◆ Problem requirements
Your answer must match, word for word, the lines from the one holding "Switch to the Paths tab" through the final line below, with pictures excluded.

Stored data
■ ■ ■ ■ ■ ■ ■

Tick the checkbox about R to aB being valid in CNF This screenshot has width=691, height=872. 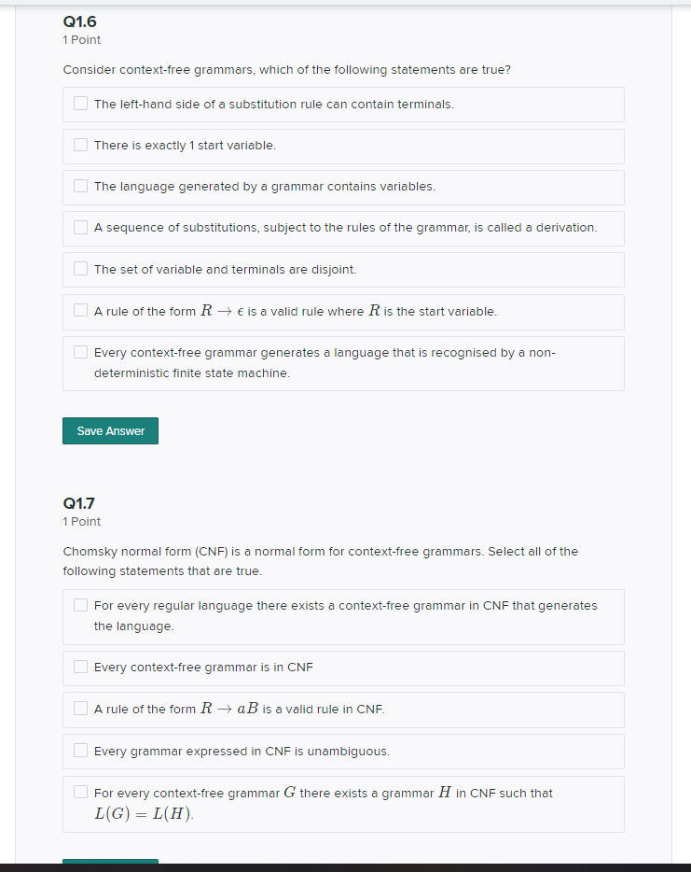(80, 708)
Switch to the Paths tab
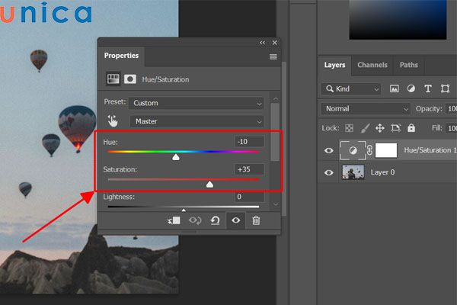The width and height of the screenshot is (457, 305). pyautogui.click(x=408, y=66)
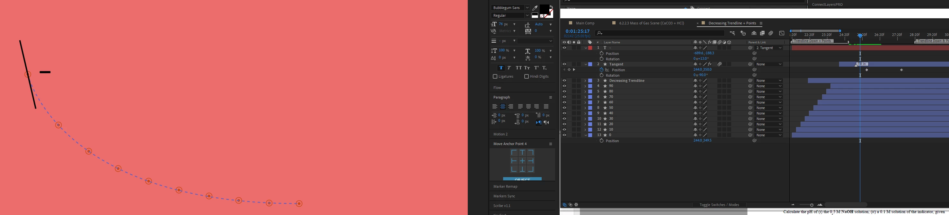This screenshot has width=949, height=215.
Task: Enable the Ligatures checkbox
Action: (x=495, y=77)
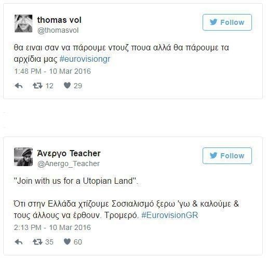The image size is (267, 258).
Task: Retweet the Anergo_Teacher tweet
Action: pyautogui.click(x=37, y=242)
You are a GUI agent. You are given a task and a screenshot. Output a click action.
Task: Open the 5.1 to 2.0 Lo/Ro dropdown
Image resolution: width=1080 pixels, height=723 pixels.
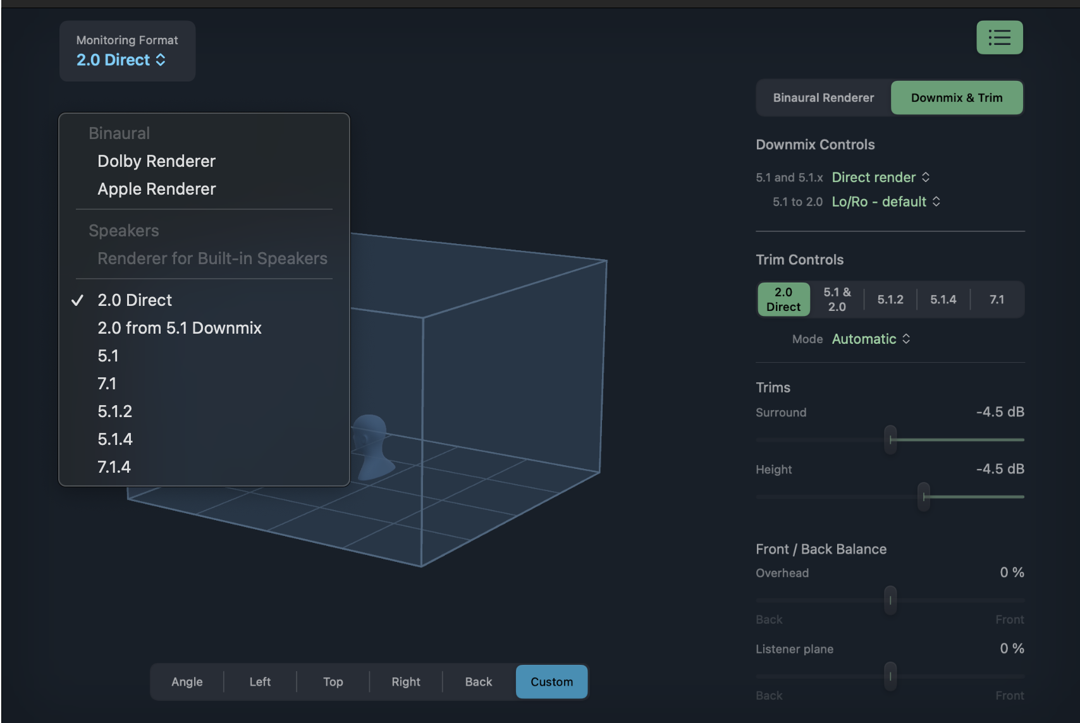click(x=885, y=202)
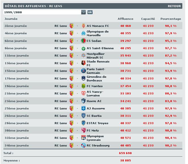
Task: Select the Montpellier Hérault SC team name
Action: [x=95, y=56]
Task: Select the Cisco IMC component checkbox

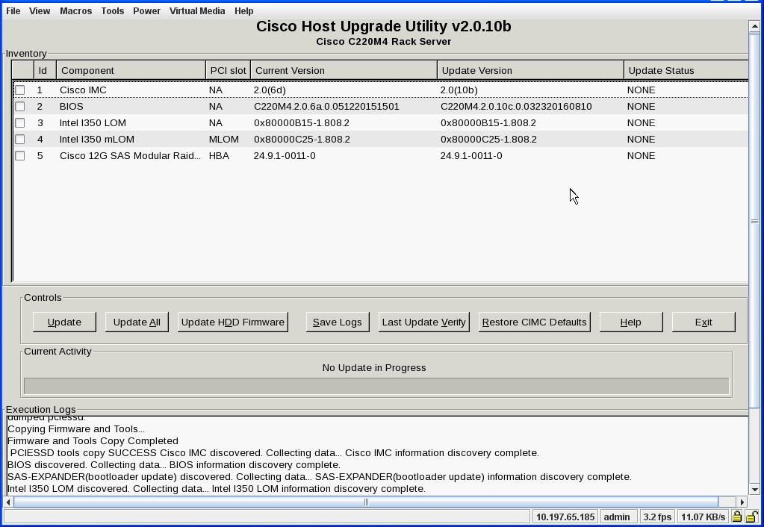Action: [x=20, y=90]
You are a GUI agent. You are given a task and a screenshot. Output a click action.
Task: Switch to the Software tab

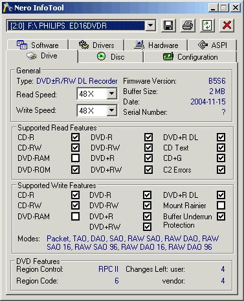pyautogui.click(x=38, y=45)
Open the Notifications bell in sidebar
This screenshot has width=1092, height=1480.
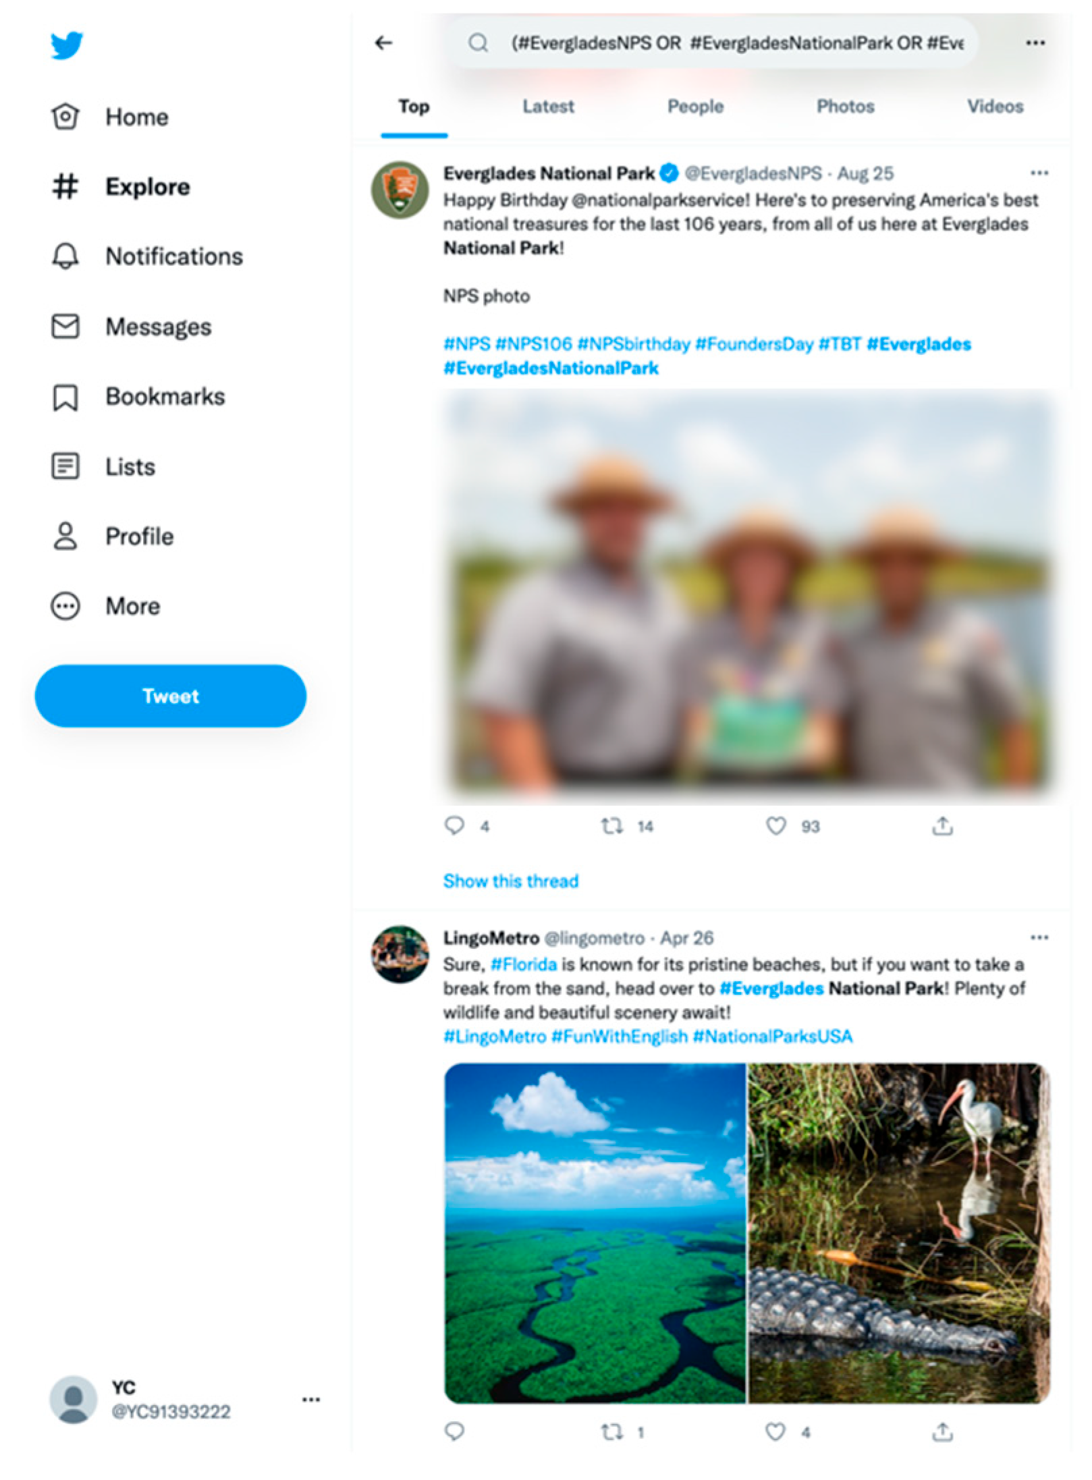65,256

■ ■ ■ ■ ■ ■ ■

◆ Answer to the exercise
Switch to the Paths tab
The width and height of the screenshot is (457, 305). pyautogui.click(x=408, y=66)
This screenshot has width=949, height=215.
Task: Enable the Ligatures checkbox
Action: (x=495, y=77)
The image size is (267, 258).
Task: Retweet the Anergo_Teacher tweet
Action: pyautogui.click(x=37, y=242)
You are a GUI agent. You are given a task and a screenshot. Output a click action.
Task: Open the 5.1 to 2.0 Lo/Ro dropdown
Image resolution: width=1080 pixels, height=723 pixels.
click(x=885, y=202)
Task: Select the Montpellier Hérault SC team name
Action: [x=95, y=56]
Task: Select the Cisco IMC component checkbox

Action: [x=20, y=90]
You are a GUI agent. You are given a task and a screenshot. Output a click action.
Task: Switch to the Software tab

pyautogui.click(x=38, y=45)
Open the Notifications bell in sidebar
This screenshot has width=1092, height=1480.
65,256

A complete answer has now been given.